Muhammadiyah: Sejarah dan Perjuangannya pada Masa Pergerakan Nasional





A. Latar Belakang Berdirinya Muhammadiyah


Berdirinya Muhammadiyah tak lepas dari buah pemikiran Muhammad Darwis atau yang kemudian dikenal sebagai KH Ahmad Dahlan. Ia merupakan anak Imam Khatib Masjid Besar Kasultanan Yogyakarta, KH Abu Bakar, dan Siti Aminah, puteri penghulu Kasultanan Yogyakarta yang lahir di Kampung Islam Kauman, Yogyakarta pada 1 Agustus 1868 dan wafat pada 23 Februari 1923 karena masalah kesehatan. Kampung Kauman, tempat ia tinggal, merupakan pemukiman khusus abdi dalem keraton dan golongan bangsawan kerajaan. Semasa hidupnya, ia merupakan pemikir pembaruan Islam yang menghendaki adanya kesamaan hak warga pribumi dalam meraih kesempatan pendidikan, kesehatan dan kesejahteraan sosial serta pembaruan Islam yang terbuka dan sesuai dengan ajaran Nabi Muhammad. Hal tersebut menjadi pemikiran pokok KH Ahmad Dahlan dalam menjalankan aktivitasnya di dunia keorganisasian di masa-masa berikutnya.

Pemikiran-pemikiran KH Ahmad Dahlan tersebut tak didapatnya dari pendidikan agama di lingkungan tempat ia tinggal. Tapi ia dapatkan melalui olah pikirannya saat melihat kondisi sekelilingnya dan diperdalam saat menunaikan ibadah haji untuk pertama kalinya pada rentang tahun 1883 hingga 1889. Ia banyak mengecap pelajaran dari Muhammad Abduh, Al-Afghani, Rasyid Ridha, dan Ibnu Taimiyah, yang merupakan pemikir-pemikir Islam dari Timur Tengah. Mereka telah banyak memberikan nilai-nilai kepada KH Ahmad Dahlan untuk mencairkan kebekuan Islam yang kolot dan memajukan umat Islam agar hidup sesuai tuntunan Al Quran dan Hadits.
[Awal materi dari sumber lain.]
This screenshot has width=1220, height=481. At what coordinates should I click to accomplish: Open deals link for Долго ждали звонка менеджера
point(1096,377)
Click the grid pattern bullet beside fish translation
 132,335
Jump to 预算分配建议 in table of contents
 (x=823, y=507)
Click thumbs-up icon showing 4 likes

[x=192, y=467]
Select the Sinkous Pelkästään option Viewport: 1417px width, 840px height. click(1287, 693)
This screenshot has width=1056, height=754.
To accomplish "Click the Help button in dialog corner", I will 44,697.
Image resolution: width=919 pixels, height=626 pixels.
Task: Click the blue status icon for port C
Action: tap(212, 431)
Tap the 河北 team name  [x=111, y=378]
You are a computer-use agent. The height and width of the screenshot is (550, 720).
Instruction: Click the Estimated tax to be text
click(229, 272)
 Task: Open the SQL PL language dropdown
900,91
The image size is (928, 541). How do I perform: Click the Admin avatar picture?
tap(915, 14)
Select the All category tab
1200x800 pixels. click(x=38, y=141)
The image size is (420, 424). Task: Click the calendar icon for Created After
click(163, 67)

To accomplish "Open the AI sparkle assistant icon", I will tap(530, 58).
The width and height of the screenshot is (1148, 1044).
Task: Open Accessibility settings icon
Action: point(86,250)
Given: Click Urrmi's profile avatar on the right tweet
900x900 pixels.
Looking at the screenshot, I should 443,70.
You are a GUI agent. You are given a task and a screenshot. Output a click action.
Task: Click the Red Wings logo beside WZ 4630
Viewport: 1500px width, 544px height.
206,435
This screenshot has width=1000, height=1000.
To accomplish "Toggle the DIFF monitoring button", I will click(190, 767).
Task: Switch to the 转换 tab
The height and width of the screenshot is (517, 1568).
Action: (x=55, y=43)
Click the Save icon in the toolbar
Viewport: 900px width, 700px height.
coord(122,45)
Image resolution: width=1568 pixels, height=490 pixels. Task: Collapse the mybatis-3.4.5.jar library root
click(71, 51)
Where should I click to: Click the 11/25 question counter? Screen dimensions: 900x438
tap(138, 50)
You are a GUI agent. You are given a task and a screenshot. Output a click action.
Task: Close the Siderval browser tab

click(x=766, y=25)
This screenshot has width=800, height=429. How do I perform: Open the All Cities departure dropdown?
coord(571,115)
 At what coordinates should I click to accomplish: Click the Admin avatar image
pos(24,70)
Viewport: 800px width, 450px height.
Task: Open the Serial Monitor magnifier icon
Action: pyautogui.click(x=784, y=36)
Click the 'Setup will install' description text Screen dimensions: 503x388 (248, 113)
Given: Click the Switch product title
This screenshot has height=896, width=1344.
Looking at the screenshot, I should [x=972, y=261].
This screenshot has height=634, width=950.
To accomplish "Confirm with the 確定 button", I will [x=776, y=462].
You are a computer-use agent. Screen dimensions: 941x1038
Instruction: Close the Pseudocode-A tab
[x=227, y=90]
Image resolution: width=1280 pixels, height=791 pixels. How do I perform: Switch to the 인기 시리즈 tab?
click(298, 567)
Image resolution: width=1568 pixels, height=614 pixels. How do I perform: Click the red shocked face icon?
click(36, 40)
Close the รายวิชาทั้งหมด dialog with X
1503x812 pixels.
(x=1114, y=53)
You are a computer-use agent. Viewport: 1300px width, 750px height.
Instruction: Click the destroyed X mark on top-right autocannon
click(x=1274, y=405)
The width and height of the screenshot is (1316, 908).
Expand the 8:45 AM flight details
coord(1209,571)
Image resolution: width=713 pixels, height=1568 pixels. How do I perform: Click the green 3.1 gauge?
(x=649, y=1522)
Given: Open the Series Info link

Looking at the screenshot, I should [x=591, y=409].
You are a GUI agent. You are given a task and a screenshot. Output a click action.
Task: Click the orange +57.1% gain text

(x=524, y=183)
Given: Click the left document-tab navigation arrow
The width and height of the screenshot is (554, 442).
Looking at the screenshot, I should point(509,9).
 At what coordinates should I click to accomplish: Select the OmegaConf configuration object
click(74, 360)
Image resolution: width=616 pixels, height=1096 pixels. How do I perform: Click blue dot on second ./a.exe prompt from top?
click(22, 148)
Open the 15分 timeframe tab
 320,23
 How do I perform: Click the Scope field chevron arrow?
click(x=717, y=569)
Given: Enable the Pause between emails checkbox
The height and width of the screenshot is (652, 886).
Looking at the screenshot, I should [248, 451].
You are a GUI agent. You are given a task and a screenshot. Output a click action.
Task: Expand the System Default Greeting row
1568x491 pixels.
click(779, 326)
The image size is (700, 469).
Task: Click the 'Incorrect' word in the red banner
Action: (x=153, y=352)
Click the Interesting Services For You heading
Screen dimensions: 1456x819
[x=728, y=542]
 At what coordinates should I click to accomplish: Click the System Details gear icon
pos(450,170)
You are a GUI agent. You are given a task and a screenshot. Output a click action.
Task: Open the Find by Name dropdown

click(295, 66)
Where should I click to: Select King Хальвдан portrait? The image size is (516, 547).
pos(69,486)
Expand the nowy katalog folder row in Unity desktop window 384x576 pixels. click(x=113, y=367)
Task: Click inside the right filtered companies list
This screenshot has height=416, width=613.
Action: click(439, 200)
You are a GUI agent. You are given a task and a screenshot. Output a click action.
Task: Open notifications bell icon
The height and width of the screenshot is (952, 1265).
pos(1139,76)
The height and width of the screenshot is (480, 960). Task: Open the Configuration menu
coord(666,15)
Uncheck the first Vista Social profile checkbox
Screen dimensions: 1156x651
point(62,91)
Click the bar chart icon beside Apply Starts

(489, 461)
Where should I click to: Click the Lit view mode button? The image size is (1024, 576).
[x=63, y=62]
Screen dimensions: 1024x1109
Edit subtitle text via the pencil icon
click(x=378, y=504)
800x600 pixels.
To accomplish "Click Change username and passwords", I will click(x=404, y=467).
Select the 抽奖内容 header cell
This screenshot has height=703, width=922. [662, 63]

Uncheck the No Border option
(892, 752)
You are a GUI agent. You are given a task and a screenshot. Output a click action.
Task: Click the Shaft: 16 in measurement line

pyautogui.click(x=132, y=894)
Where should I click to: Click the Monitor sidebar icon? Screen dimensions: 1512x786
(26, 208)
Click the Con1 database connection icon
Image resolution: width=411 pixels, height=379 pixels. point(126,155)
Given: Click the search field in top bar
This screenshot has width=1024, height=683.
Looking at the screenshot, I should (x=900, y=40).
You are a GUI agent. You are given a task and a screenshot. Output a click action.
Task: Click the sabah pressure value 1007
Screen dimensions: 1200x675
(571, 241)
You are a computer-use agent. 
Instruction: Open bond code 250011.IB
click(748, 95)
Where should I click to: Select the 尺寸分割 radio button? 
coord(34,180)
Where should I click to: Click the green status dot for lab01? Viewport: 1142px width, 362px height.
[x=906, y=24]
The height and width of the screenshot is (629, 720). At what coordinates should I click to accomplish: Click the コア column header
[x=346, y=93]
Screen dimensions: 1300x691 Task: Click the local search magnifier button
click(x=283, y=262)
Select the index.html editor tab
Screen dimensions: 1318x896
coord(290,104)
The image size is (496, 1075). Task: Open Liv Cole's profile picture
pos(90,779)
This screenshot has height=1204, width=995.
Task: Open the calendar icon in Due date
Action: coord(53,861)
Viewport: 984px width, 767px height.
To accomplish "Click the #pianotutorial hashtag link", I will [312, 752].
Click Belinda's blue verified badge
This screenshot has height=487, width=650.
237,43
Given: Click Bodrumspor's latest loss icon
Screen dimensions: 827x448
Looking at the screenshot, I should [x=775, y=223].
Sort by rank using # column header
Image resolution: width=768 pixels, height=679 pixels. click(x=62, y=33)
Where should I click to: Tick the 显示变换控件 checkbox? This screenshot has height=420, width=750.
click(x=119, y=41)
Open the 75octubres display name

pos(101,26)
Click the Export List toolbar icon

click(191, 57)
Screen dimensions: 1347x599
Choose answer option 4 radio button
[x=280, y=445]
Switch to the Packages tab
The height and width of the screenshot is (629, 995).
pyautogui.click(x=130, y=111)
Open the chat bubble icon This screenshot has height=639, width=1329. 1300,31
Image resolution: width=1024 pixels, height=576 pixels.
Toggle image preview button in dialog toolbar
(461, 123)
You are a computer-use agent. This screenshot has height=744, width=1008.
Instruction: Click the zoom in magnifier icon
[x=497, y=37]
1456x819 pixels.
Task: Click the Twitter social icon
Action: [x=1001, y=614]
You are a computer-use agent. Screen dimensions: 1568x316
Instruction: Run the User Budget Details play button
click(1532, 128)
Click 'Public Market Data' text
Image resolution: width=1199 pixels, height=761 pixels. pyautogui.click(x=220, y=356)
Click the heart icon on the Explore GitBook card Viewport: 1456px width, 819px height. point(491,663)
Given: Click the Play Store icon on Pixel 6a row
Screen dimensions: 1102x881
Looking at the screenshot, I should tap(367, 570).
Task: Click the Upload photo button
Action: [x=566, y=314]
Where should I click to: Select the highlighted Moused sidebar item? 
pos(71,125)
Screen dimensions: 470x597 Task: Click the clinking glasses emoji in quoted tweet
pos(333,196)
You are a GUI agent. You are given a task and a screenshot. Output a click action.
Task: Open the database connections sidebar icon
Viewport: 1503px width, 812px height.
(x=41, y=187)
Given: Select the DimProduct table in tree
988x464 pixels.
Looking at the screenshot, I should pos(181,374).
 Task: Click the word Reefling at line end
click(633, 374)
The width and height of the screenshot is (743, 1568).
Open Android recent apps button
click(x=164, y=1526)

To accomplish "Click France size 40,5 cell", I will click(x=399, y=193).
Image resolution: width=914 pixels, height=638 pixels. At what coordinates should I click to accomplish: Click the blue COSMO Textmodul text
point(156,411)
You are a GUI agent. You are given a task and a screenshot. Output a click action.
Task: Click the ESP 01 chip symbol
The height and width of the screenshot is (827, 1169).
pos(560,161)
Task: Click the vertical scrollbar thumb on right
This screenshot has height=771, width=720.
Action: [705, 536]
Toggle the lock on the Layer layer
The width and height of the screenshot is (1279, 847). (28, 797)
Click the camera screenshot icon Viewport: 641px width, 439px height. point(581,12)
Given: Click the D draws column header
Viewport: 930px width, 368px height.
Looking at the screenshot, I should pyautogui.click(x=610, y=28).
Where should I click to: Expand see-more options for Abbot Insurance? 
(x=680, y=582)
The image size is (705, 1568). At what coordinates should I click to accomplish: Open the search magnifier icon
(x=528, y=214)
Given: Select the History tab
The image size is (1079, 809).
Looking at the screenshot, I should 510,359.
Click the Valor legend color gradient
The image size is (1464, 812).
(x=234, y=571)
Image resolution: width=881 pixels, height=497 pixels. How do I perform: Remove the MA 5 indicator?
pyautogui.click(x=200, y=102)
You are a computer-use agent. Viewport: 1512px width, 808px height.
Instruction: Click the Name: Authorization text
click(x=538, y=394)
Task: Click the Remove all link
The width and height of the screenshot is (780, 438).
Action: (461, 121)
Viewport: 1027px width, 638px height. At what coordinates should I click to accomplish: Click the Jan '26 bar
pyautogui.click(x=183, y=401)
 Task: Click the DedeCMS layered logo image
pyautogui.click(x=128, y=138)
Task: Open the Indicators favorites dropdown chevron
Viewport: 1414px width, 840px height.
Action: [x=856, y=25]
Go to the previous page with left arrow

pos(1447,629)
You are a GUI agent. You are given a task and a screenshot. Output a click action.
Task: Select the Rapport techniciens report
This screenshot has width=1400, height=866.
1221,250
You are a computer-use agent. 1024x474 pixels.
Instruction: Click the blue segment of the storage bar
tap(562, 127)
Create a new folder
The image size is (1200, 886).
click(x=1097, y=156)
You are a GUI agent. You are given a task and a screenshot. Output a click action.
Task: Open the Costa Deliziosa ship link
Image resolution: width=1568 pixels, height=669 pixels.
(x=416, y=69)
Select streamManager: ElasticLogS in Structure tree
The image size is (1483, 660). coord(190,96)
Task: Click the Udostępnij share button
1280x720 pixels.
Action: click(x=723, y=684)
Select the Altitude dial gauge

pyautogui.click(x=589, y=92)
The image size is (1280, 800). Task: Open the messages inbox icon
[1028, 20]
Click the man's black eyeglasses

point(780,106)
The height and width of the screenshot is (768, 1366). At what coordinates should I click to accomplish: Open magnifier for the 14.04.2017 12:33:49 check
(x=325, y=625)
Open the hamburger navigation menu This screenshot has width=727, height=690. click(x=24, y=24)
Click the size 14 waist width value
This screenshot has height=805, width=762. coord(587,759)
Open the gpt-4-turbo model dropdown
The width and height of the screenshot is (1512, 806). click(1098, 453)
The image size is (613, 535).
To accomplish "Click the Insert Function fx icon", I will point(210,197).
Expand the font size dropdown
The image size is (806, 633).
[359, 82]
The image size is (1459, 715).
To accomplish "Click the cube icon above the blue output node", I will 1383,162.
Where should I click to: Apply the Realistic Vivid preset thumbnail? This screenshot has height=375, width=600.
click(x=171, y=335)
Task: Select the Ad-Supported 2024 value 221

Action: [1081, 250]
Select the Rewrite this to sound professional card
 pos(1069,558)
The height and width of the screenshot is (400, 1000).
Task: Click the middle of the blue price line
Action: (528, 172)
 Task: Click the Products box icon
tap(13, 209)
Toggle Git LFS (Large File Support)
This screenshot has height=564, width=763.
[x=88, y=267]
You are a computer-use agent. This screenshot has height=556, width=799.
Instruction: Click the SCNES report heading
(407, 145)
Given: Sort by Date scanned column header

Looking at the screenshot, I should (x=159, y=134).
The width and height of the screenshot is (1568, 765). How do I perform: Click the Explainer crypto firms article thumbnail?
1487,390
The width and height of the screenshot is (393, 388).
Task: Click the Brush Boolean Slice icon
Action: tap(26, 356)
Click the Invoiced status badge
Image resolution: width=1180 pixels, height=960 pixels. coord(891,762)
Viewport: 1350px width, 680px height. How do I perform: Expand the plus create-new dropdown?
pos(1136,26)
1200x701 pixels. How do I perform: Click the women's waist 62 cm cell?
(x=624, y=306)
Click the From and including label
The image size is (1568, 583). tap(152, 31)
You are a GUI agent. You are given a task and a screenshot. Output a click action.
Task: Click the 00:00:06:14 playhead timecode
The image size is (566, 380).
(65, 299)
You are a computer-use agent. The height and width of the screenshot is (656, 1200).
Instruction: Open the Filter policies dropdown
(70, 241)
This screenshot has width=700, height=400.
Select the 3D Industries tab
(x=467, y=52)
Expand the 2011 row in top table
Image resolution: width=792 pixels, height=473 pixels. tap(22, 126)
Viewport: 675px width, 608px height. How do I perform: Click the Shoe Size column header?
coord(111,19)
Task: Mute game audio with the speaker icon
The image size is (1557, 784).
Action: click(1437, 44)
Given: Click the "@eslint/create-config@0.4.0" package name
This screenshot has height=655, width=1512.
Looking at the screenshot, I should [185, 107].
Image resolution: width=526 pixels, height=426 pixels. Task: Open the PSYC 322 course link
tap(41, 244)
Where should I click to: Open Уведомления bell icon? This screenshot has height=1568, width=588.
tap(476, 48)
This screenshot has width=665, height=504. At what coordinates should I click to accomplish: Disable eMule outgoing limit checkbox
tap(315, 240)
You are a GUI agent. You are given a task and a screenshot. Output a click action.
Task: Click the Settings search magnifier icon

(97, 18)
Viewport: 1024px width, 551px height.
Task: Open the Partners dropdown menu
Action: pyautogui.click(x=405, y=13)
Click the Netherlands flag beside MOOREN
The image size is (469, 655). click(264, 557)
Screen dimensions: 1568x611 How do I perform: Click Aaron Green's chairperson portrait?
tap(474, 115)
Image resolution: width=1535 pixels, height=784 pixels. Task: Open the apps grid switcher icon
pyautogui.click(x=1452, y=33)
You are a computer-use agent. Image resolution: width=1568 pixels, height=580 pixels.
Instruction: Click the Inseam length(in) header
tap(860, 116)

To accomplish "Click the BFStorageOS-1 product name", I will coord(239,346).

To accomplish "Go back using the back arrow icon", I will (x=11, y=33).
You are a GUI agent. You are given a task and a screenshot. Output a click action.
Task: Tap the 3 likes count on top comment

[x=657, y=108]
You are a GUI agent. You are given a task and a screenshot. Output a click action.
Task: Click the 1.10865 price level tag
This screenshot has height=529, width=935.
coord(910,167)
Keinginan KH Ahmad Dahlan untuk melaksanakan pembaruan dalam Islam tak lepas dari kondisi masyarakat Islam terutama di Jawa saat itu yang masih hidup di bawah garis kemiskinan dan mengalami krisis dalam identitas ke-Islam-annya. Di antaranya masih terdapat masyarakat Islam yang melaksanakan ritual-ritual persembahan tertentu yang tidak sesuai dengan apa yang diajarkan Nabi Muhammad seperti berdoa dengan sesajen, dupa, bahkan menyembah pohon dan barang yang dikeramatkan lainnya.

Masuknya pengaruh kekuasaan Pemerintah Kolonial di tengah-tengah masyarakat Islam saat itu, erat sekali kaitannya dengan usaha kristenisasi yang kemudian menjadi curahan kegiatan organisasi yang kelak akan dibuat oleh KH Ahmad Dahlan sesuai dengan pemikiran-pemikirannya.

Kondisi ini diperparah dengan strata sosial dalam keadaan bermasyarakat saat itu di mana seorang pribumi berada di strata terbawah dalam stratifikasi masyarakat di bawah para orang Belanda, orang asing dan priyayi Jawa. Hal tersebut semakin membuat kondisi sosial masyarakat bawah terutama pemeluk Islam saat itu menjadi sangat terbelakang dan terjajah secara psikis dan mental. 




B. Proses Berdirinya Muhammadiyah

a. Mendapat Tentangan Khatib Imam dan Penghulu

Memiliki pemikiran yang melawan pakem akan sangat beresiko bagi siapa saja, termasuk KH Ahmad Dahlan. Ia merupakan Khatib Amin pengganti ayahnya. Di lingkungan tempat ia tinggal di Kauman, merupakan kampung para abdi dalem, khatib, imam, dan sejumlah pengurus keraton lainnya. Ia dianggap menyimpang dari hal yang dianut masyarakat Kauman dan hal tersebut ditentang oleh para pemuka agama setempat pada saat itu.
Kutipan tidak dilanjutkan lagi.